To see the changes in matrix cell values, select Cell-by-Cell and the user class that you would like to analyse, then select the scatter graph option. This creates a scatter graph comparing the original and adjusted demands and gives the line of best fit, R2 as well as additional information such as the RMSE. 

It can be seen here that the slope of the line of best fit is 1.306 which is above the significance value (0.99-1.01). The user should check that the correct prior matrix was used and why the adjustment is increasing the traffic so much. A change to the slope that is this high, suggests there is a mismatch in what is being compared e.g., time of day, user class, year and that the real data set, centroid configuration and prior matrix methodology should be evaluated. 

Trip ends

To see the changes in matrix trip ends, select Trip Ends and the user class that you would like to analyse, then select the scatter graph option. This creates a scatter graph comparing the original and adjusted demands, aggregated by the origin and destination total. It gives the line of best fit, R² as well as additional information such as the RMSE of these totals.

It can be seen here that the slope of the line of best fit is 1.306 which is above the significance value (0.99-1.01). The user should check that the correct prior matrix was used and why the adjustment is increasing the traffic so much. A change to the slope that is this high, suggests there is a mismatch in what is being compared e.g., time of day, user class, year and that the real data set, centroid configuration and prior matrix methodology should be evaluated.

Trip length distribution 

Note: This is only currently available in the Static OD adjustment as this is the adjustment most likely to change the trip length distribution.  

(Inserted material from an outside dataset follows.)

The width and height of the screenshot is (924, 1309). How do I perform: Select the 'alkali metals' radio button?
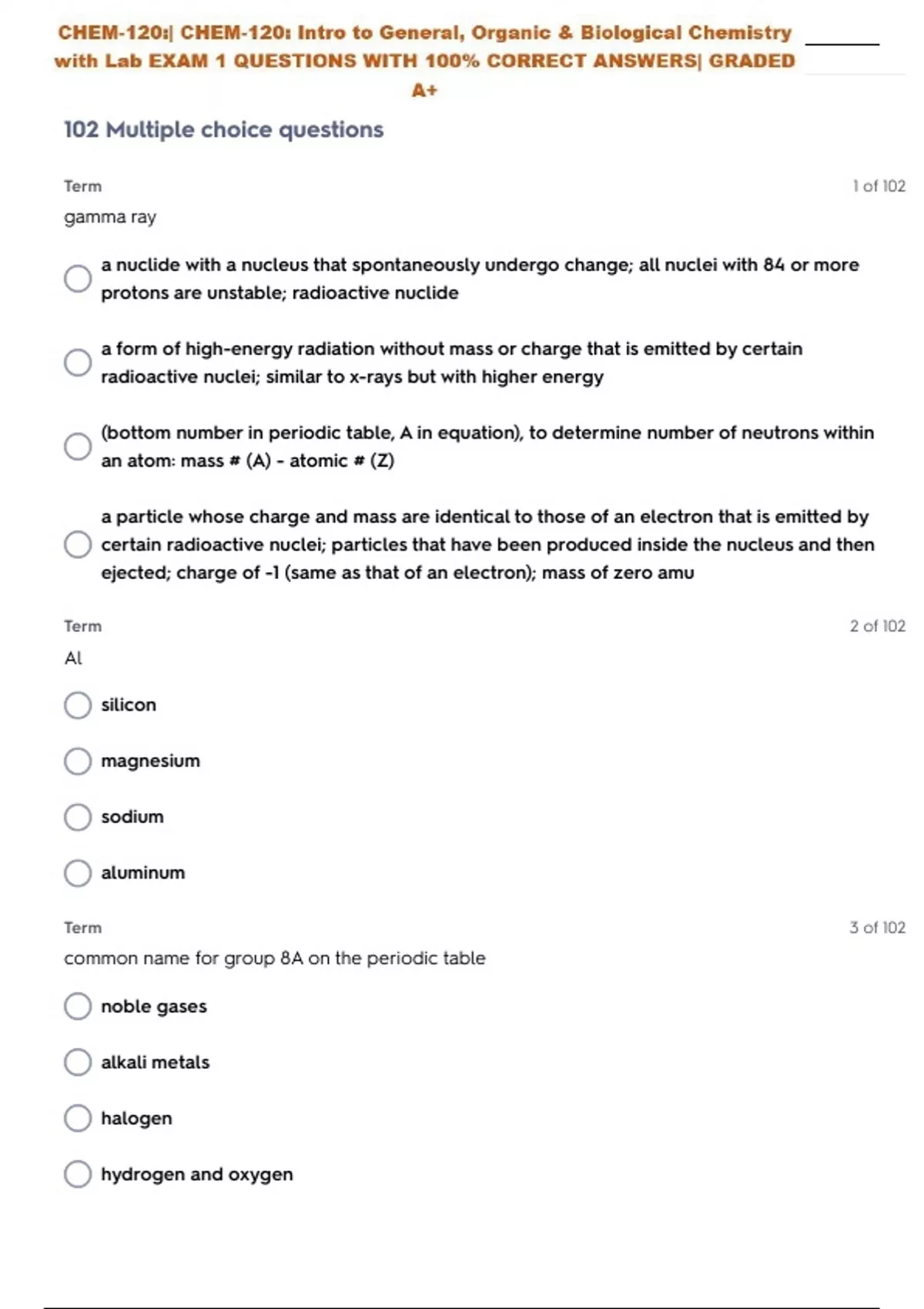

To see the changes made to the trip length distribution, go to the trip length distribution tab and select the user class you would like to analyse. A graph is histogram is shown showing the original and adjusted matrix distributions. It should be noted that the bars for the original demand in the histogram are displaced along the x axis by 0.5km so that both histograms can be easily seen. The data can be exported to show externally using the copy distribution data button.  

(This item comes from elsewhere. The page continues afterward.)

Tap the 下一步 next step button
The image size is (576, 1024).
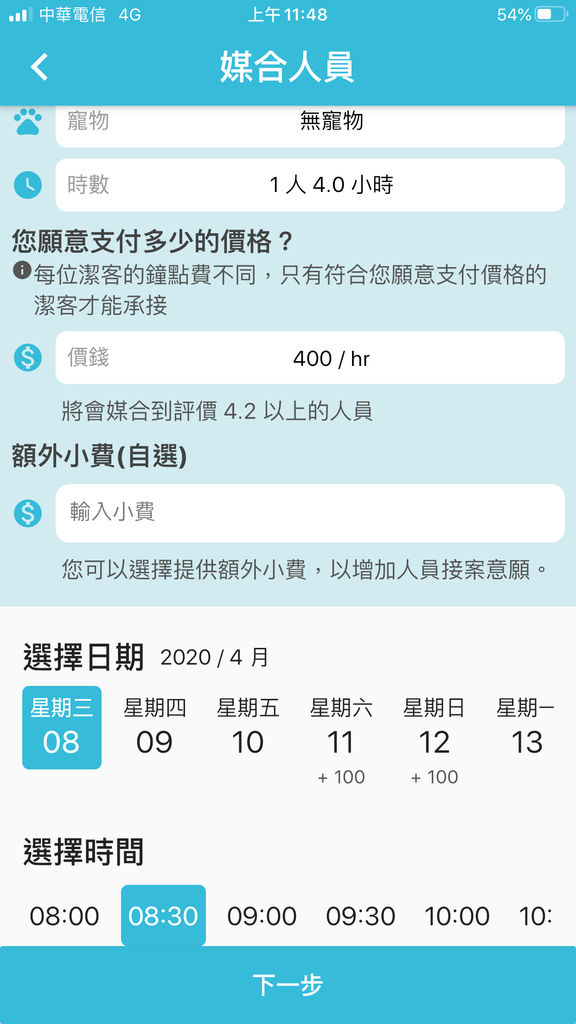pos(288,985)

The mean and standard deviation of both the adjusted and original trip length distributions are displayed below the chart to allow the modeler to easily check the significance of the changes to the trip length distribution after the adjustment. 

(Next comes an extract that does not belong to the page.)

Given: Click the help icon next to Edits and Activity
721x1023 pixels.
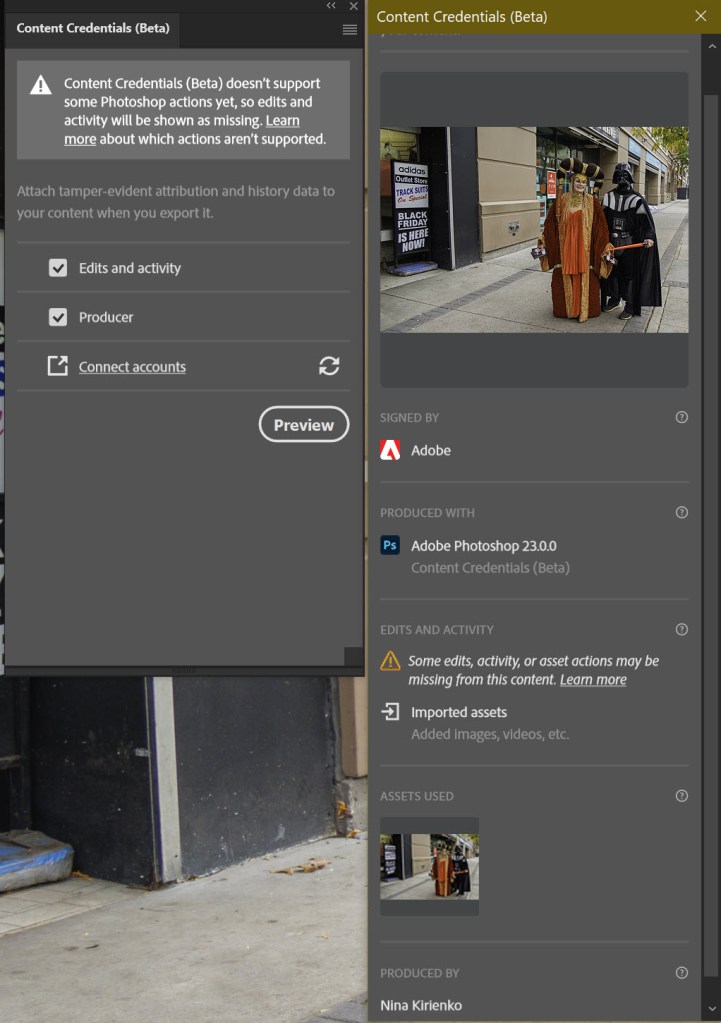Looking at the screenshot, I should pyautogui.click(x=682, y=629).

The changes to the trip length distribution mean and standard deviation (1.12% and -4.45%) are under the significance levels given by TAG.  

Sector to sector 

To see the changes at a sector-to-sector level, select cell by cell, the user class that you would like to analyse and the grouping category which defines your sectors; then select the list option. This shows the percentage difference between the sector-to-sector totals. 

Many of the sector-to-sector pairs have changes above the significance level given by TAG (5%). As this measure looks at the structural change to the matrix, the modeler must look at the prior matrix and real data set to understand why there is such a difference between that and what is needed to meet the calibration and validation counts. 

All these outputs can be retrieved from an adjustment when the results are saved into an .adj file by right clicking the replication and clicking retrieve adjustment results. 

Trip distribution without running the model 

It is also now possible to compare the trip distribution of two matrices without running the model by using the shortest path calculator. This can be used to evaluate the trip length distribution for instance after a departure adjustment or dynamic OD adjustment. It does not take into account multiple routing options that may be used in assignment, but it can be a good method to check the trip distribution of a matrix for a large-scale model without having to wait to run the model.